* **ABOUT THIS EXERCISE**:
How many lines of the data contain "agent"? Reply with the number alone.

* **THE INPUT**:
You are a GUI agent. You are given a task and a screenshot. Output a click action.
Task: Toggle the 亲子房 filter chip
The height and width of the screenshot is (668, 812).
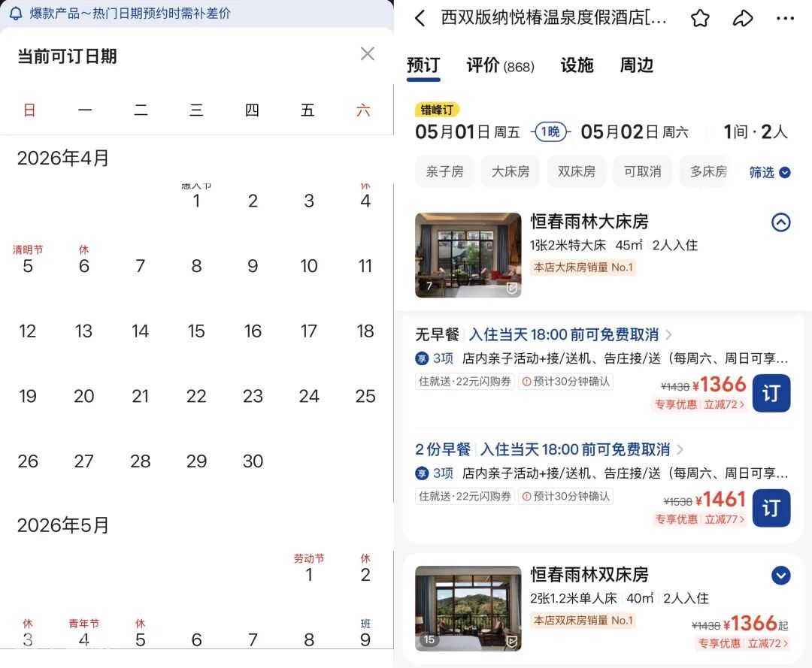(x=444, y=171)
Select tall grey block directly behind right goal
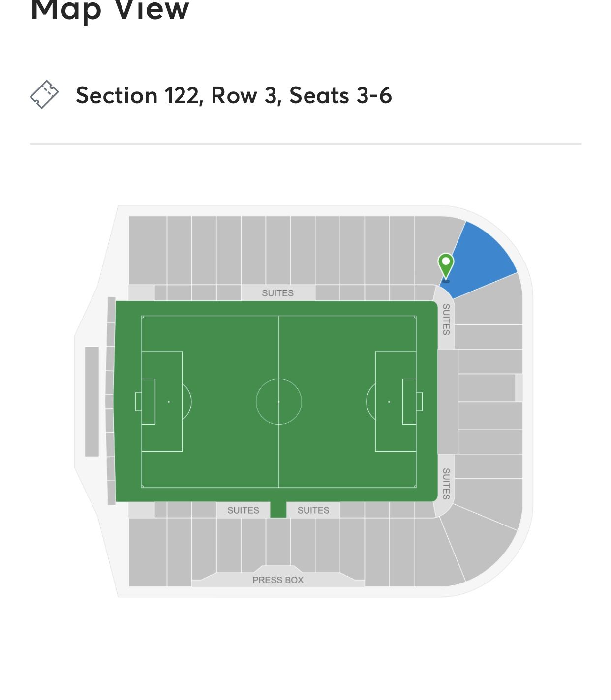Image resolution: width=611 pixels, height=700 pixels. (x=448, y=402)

...

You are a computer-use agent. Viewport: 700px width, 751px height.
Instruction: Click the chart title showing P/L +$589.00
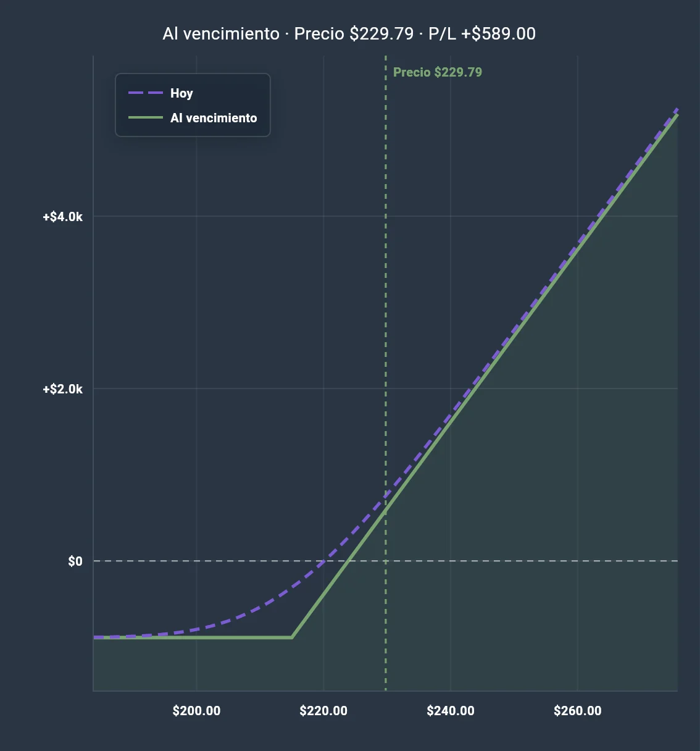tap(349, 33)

* * *

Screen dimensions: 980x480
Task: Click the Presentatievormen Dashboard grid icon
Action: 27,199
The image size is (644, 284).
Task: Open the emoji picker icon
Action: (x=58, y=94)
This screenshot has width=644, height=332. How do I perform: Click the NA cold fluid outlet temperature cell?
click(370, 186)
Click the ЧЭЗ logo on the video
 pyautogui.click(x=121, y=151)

* **TASK OUTPUT**:
2